Wodór to jeden z tych surowców, z którymi cały świat wiąże ogromne nadzieje. Zapewnia najczystsze i najwydajniejsze spalanie, w wyniku którego powstają tylko energia i woda. Tym samym doskonale wpisuje się w globalne trendy związane z walką o ochronę klimatu i środowiska. Z tego też powodu rozwój technologii związanych z produkcją, magazynowaniem, przesyłaniem i wykorzystywaniem wodoru na różne cele cieszy się coraz większym zainteresowaniem biznesu.
Wodór od wielu lat wykorzystywany jest m.in. przy przerobie ropy. – Obecnie PKN Orlen w Polsce produkuje 310 tys. ton wodoru rocznie, przede wszystkim na potrzeby własne. Wraz z uruchomieniem z końcem 2021 roku hubu w Trzebini moce wytwórcze zostaną nieznacznie zwiększone – informuje Joanna Zakrzewska, dyrektor biura komunikacji zewnętrznej spółki. Dodaje, że dzięki realizowanym inwestycjom koncern chce stać się w nadchodzących latach liderem w zakresie technologii wodorowych w Europie Środkowo-Wschodniej. Realizacji tego celu służą m.in. inwestycje budowy hubów wodorowych w Trzebini (jest w trakcie budowy), Włocławku (pozyskano oferty, trwa wybór wykonawcy) i Płocku (rozpoczęto postępowanie na wybór wykonawcy). Koncern prowadzi też projekty związane z badaniami jakości tego surowca w Orlen Laboratorium i czeskim UniCRE. Kolejne przedsięwzięcie związane jest z przetwarzaniem odpadów komunalnych, w wyniku którego ma powstawać m.in. wodór. – Ponadto rozwijamy współpracę z samorządami w zakresie rozwoju transportu publicznego opartego na technologiach wodorowych. Podpisaliśmy osiem listów intencyjnych, a kolejne są w trakcie przygotowania – twierdzi Zakrzewska.

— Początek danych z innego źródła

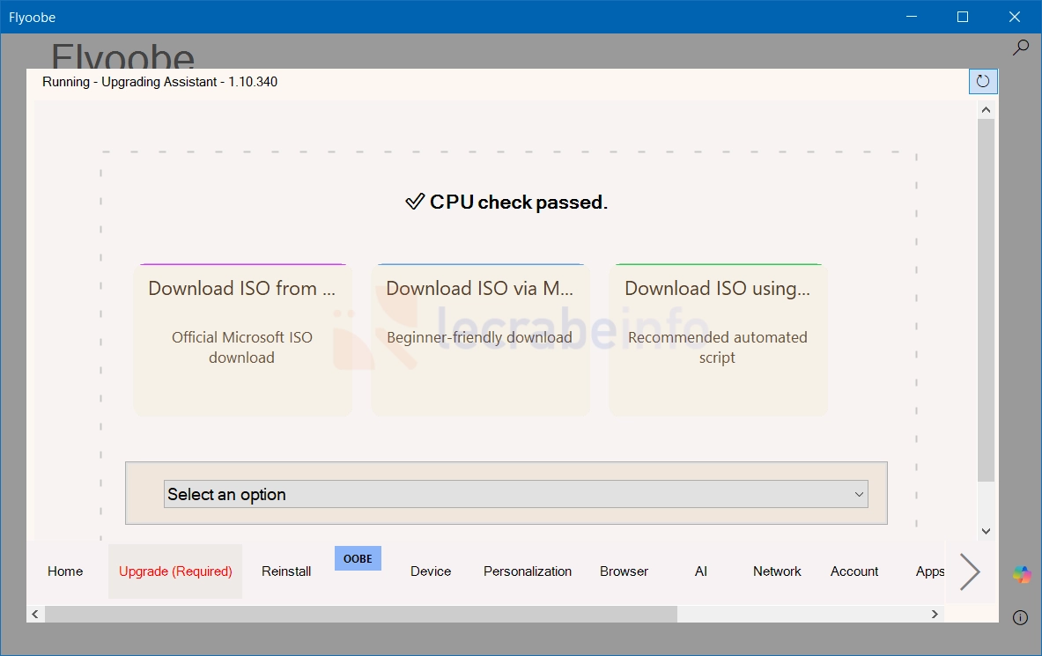
Task: Click the vertical scrollbar up arrow
Action: coord(987,110)
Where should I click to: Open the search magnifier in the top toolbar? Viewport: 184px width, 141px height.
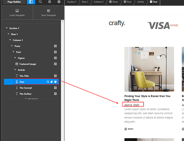(40, 2)
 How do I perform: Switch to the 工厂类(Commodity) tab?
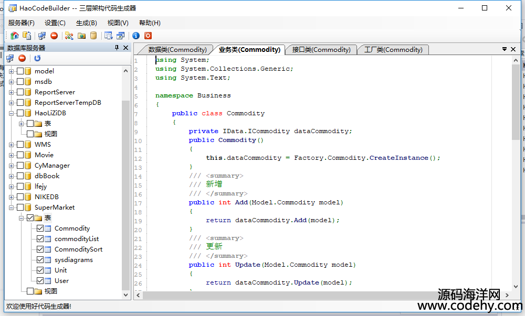393,50
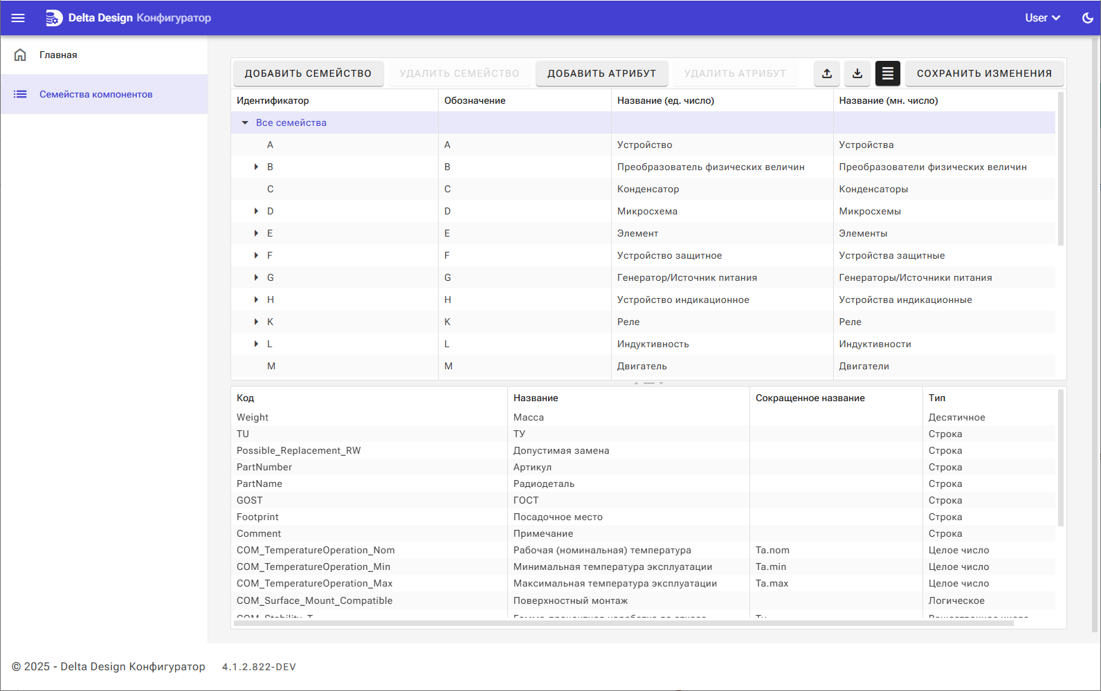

Orlen współpracuje też z producentami pojazdów z napędem wodorowym. Paliwo do tych aut musi być jednak dużo wyższej czystości niż obecnie produkowane i wykorzystywane w Polsce w produkcji rafineryjnej czy chemicznej. Koncern posiada dwie stacje, na których kierowcy mogą zatankować wodór. Obie znajdują się w Niemczech. W tym roku dwie kolejne mają postać w Czechach. – O terminie uruchomienia pierwszych stacji tankowania w Polsce poinformujemy po rozstrzygnięciu przetargów na ich budowę – podaje Zakrzewska.
Kto będzie pierwszy?
Podania konkretnego terminu uruchomienia pierwszego punktu tankowania wodoru na własnych stacjach wystrzega się także Lotos. Pierwotnie informował, że dwa pierwsze punkty zostaną uruchomione w Gdańsku i Warszawie do końca tego roku. Wcześniej miały powstać instalacje do oczyszczania i dystrybucji wodoru na terenie gdańskiej rafinerii. Wszystkie te inwestycje tworzą projekt Pure H2, dzięki któremu Lotos chciał zostać pierwszym w Polsce wytwórcą wodoru o bardzo wysokiej czystości. Dziś przedstawiciele spółki już tak zdecydowanie się nie wypowiadają. „Liczymy na to, że utrzymamy się w czołówce firm, jeśli chodzi o wdrożenie pełnego procesu produkcji, dystrybucji i tankowania wodoru. Oczywiście inne przedsiębiorstwa również intensywnie działają w tym obszarze, więc rywalizacja o pozycję lidera będzie zacięta" – twierdzi biuro prasowe Lotosu. Taka wypowiedź może być konsekwencją tego, że pomimo rozstrzygnięcia przetargu na dostawę urządzeń do oczyszczania wodoru nie doszło jeszcze do zawarcia konkretnych umów. Spółka jest obecnie na etapie pozyskiwania zgód na ich podpisanie.